Look for: The operational instinct that the increase is fair because the work materially increased. Many students sense the fairness but cannot yet articulate the doctrinal hook.

Holding · 45 sec

Q. What did the Rhode Island Supreme Court do with Maher's increase?

Look for: Enforced the modification. No new consideration was required because the unanticipated circumstances justified the adjustment.

Reasoning · 120 sec

Q. Alaska Packers said no modification without new consideration. Maher gave no new consideration; he was already obliged to collect trash. Why does Angel come out the other way?

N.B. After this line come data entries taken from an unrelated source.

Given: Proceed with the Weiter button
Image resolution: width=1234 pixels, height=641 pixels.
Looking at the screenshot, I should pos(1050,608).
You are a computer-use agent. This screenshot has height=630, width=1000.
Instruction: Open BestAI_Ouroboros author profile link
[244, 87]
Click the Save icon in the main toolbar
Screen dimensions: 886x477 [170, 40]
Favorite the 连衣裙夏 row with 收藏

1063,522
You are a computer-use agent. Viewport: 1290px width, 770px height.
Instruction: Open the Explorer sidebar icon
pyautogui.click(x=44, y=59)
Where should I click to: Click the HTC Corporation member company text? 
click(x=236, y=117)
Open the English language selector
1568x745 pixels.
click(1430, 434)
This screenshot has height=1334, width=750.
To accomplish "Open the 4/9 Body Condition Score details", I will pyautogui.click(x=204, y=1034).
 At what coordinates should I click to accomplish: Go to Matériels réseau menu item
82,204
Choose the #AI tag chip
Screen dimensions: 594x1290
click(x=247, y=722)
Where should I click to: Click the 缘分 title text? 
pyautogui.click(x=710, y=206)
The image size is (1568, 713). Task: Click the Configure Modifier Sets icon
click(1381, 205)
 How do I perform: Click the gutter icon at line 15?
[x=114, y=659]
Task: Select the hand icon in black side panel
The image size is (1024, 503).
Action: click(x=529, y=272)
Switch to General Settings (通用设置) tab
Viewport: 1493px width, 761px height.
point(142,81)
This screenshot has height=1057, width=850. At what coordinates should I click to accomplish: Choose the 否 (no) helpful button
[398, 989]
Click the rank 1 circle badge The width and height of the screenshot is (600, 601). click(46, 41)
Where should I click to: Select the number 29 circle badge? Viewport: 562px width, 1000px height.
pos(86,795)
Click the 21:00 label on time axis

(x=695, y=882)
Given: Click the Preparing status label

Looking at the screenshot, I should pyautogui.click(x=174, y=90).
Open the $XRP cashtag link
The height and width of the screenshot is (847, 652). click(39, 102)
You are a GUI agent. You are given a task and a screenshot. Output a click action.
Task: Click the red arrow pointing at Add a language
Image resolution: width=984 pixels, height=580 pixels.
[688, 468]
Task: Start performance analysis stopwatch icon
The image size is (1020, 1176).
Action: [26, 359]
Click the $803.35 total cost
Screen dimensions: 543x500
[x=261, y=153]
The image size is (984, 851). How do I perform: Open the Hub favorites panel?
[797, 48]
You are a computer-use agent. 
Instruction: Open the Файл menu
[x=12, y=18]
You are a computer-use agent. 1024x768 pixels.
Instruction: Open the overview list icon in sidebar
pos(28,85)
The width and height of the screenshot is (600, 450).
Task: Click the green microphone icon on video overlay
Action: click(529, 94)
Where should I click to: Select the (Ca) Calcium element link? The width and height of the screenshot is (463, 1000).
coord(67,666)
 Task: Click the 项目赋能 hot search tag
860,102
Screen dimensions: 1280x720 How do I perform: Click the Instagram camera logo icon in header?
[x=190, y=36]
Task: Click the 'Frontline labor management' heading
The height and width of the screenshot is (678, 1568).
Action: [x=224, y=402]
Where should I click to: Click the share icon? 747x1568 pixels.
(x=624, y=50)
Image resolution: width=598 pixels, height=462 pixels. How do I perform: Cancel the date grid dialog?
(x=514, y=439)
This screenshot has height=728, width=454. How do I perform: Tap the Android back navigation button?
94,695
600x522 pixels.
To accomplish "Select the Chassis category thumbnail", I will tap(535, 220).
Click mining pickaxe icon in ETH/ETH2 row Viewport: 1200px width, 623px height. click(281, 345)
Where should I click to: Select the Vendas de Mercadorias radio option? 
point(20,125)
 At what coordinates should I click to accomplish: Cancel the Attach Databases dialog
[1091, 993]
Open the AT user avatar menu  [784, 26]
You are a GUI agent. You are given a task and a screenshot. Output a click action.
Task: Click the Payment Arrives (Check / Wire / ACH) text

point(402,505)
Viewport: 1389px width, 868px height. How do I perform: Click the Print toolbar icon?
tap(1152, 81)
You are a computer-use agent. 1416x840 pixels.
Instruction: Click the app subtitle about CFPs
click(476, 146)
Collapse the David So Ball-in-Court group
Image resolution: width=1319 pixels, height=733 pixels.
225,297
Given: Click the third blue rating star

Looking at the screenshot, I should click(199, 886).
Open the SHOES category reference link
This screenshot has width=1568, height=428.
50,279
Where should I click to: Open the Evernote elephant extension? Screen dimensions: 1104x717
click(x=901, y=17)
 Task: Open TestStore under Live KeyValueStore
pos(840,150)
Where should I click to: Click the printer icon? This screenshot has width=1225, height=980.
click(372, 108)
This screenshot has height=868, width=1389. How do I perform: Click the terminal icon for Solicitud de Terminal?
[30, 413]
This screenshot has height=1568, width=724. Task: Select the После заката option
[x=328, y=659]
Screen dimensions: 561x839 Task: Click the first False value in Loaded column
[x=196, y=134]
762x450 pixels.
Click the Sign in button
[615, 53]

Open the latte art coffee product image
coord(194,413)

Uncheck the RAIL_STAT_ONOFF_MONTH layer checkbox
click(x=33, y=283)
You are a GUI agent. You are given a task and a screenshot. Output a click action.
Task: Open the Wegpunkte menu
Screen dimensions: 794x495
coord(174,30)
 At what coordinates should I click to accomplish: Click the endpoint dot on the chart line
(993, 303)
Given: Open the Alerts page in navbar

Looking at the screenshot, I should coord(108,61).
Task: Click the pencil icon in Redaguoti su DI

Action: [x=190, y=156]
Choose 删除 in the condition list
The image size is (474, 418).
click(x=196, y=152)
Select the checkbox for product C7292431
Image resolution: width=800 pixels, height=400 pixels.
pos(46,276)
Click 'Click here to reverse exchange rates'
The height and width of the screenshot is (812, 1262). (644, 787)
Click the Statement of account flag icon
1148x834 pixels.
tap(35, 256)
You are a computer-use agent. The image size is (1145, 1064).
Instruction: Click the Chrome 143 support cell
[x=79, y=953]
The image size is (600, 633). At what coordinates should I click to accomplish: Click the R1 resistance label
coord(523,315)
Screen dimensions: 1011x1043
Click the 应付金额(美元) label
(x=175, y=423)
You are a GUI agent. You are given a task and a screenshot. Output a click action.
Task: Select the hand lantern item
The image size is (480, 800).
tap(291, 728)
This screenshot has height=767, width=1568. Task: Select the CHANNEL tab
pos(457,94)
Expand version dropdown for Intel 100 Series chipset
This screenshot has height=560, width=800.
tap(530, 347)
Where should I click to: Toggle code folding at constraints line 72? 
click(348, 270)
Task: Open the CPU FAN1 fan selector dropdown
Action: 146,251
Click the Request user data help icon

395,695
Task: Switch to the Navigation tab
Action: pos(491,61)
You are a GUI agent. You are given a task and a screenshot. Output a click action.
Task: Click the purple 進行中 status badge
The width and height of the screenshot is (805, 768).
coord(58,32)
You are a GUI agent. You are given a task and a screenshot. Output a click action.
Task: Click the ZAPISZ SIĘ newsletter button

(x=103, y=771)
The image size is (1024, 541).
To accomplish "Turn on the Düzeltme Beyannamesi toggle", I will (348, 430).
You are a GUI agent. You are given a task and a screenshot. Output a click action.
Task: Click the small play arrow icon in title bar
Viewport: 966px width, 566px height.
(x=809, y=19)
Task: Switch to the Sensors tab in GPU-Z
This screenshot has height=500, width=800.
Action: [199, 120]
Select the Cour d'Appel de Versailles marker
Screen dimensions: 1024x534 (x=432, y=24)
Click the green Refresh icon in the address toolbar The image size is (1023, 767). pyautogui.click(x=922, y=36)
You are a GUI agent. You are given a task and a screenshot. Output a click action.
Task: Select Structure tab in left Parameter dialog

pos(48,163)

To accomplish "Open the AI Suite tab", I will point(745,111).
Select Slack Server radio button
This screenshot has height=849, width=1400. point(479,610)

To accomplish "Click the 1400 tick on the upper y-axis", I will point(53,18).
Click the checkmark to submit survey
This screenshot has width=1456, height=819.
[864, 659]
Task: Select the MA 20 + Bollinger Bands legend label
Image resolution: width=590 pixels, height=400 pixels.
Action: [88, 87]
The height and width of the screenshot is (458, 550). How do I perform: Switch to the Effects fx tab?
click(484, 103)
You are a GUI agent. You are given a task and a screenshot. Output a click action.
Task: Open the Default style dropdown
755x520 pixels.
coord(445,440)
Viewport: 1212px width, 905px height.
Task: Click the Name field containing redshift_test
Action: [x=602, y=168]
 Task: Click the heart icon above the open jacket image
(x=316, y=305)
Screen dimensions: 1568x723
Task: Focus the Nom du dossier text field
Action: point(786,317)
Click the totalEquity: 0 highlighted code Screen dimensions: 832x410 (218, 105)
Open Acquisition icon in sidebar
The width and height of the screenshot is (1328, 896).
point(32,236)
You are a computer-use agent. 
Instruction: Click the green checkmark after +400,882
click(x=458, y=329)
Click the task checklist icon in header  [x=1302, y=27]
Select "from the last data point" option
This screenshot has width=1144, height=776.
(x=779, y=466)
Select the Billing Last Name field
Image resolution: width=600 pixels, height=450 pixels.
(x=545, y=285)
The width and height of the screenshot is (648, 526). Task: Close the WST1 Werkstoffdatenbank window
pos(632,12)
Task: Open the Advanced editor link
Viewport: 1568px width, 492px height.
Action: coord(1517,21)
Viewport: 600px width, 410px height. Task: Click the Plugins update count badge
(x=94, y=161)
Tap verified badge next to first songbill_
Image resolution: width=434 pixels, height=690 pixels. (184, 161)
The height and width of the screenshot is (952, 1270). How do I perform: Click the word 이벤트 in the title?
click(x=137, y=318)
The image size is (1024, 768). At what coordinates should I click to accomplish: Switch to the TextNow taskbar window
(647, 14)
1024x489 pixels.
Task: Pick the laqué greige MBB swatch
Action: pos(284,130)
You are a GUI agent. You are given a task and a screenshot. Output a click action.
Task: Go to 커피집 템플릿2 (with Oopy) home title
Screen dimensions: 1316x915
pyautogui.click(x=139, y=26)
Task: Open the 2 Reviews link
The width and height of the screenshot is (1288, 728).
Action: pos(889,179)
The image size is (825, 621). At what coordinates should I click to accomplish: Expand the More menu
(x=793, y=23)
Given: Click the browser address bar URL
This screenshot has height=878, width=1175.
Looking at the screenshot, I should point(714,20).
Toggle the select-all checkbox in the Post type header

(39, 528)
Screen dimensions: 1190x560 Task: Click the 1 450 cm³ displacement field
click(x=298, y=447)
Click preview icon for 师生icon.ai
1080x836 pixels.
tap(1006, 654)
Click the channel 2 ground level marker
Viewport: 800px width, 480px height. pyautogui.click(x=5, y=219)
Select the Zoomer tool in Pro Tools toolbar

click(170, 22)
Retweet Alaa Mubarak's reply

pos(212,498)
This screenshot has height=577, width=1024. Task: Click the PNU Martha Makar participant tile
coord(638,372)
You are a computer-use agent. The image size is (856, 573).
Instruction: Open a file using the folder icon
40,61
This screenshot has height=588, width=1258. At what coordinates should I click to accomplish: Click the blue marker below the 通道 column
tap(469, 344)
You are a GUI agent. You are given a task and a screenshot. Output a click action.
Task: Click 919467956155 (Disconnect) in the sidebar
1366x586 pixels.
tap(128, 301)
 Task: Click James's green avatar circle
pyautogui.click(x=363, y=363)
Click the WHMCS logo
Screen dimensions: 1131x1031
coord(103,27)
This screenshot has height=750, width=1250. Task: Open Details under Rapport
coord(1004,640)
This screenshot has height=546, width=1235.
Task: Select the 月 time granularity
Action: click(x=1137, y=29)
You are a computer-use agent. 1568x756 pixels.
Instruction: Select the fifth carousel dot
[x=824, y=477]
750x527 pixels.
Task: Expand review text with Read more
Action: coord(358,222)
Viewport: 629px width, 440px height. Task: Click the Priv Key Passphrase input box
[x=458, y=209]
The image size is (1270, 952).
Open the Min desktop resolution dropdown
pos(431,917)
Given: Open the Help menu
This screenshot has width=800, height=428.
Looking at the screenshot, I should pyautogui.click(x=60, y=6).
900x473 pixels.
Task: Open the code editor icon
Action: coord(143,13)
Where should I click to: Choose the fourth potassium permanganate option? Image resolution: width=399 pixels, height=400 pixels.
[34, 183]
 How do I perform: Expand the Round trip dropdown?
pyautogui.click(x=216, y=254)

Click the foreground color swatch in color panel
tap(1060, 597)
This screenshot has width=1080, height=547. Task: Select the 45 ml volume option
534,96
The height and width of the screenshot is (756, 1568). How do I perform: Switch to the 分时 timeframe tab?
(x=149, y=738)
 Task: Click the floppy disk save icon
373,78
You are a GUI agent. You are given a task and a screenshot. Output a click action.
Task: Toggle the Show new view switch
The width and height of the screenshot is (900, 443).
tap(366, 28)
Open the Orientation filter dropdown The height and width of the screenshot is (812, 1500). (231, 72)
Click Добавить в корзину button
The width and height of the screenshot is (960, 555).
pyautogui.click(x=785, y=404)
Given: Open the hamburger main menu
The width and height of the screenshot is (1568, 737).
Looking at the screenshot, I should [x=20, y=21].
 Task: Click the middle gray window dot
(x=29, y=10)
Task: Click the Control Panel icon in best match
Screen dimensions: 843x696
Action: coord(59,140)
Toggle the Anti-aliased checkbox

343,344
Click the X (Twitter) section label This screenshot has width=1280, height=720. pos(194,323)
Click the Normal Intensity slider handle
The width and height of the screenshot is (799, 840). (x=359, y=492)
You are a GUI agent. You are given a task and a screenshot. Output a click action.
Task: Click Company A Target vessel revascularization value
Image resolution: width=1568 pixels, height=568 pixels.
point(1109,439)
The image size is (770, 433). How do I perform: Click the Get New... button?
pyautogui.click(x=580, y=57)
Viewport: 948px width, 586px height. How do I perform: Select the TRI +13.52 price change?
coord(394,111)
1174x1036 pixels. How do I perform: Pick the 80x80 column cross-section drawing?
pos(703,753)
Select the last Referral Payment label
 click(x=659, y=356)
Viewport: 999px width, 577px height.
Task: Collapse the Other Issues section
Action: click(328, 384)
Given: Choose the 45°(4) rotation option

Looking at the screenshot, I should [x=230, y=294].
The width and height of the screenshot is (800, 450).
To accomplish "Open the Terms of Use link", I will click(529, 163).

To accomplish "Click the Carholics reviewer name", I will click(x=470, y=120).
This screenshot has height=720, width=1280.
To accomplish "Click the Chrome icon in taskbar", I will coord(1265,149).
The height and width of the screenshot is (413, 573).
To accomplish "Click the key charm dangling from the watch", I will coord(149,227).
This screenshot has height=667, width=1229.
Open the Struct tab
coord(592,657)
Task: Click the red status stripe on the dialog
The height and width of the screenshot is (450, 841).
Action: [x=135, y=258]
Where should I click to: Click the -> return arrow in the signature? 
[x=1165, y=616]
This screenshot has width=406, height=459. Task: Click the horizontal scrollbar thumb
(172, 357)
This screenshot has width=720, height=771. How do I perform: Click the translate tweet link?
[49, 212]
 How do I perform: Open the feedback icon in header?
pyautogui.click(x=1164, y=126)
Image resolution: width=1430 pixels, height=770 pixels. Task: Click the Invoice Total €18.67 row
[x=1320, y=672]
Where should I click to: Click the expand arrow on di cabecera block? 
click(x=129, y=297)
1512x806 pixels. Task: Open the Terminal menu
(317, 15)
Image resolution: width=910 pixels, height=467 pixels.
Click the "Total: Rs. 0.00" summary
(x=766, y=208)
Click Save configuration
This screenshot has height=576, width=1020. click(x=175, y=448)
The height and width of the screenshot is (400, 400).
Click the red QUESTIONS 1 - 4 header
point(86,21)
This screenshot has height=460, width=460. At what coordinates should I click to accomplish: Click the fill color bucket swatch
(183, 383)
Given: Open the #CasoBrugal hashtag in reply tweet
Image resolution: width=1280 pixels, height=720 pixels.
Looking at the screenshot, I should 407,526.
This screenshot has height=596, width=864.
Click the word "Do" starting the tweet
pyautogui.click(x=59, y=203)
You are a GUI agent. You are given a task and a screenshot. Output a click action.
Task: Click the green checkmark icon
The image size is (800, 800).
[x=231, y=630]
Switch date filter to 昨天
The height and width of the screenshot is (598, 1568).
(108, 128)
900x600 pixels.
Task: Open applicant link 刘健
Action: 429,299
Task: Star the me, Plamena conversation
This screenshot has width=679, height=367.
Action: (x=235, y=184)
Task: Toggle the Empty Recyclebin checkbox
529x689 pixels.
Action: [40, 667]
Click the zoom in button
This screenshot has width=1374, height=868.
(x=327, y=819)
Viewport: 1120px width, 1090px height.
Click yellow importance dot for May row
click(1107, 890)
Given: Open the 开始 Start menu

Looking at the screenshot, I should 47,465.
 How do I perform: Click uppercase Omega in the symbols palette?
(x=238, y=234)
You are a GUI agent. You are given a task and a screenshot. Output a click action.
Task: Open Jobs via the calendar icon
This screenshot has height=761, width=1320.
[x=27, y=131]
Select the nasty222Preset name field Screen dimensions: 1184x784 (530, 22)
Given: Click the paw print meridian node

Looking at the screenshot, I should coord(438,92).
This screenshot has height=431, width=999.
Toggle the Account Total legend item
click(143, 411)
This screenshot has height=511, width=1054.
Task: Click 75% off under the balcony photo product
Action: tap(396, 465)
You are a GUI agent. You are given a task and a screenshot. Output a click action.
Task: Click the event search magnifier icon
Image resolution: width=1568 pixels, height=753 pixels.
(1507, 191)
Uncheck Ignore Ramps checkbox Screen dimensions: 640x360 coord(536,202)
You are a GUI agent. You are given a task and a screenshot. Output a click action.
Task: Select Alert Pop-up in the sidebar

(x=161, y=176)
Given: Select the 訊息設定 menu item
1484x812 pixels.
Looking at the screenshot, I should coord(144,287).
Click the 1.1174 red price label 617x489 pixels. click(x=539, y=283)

Trap: Students think Angel silently overruled Alaska Packers. It did not. The two cases turn on whether the new circumstances were anticipated. The fishermen's leverage was foreseeable when they signed. The 400 new units in Newport were not foreseeable when Maher signed.

Board: R2d § 89(a): four elements; unanticipated circumstances is the screen.

Push back: Read R2d § 89(a). What four conditions must be met? Which one is doing the work in Angel that was absent in Alaska Packers?

Push to: R2d § 89(a). A modification of an executory contract is binding without new consideration if (1) made before performance is complete, (2) fair and equitable, (3) in view of circumstances not anticipated at the time of contracting, (4) not contrary to public policy. The unanticipated-circumstances element is the gate that separates accommodation from extortion.

Hypothetical · 90 sec

Vary. Maher knew before signing that two of the four subdivisions were already in planning at the city zoning office. He signed anyway and then demanded the increase. Same result?

Point: Foreseeability defeats § 89. If Maher should have anticipated the growth at contracting, the modification fails the third element. The fact carrying the doctrine is whether the change was outside the bargained-for risk allocation.

Integration · 60 sec

Q. You have signed a fixed-price contract and the conditions changed. When does honest renegotiation begin and hold-up end? And why did the common law need Angel before it had R2d § 89, what does that tell us about how doctrine evolves through cases into Restatement text?

Land: R2d § 89 as the takanah that fills the rigidity gap left by the pre-existing duty rule. Angel earns the carve-out by showing the unanticipated-circumstances element does real policy work, separating accommodation from extraction. Modern UCC § 2-209 goes further, dropping consideration as a screen and policing modifications through good faith.

Angel v. Murray, 113 R.I. 482, 322 A.2d 630 (1974).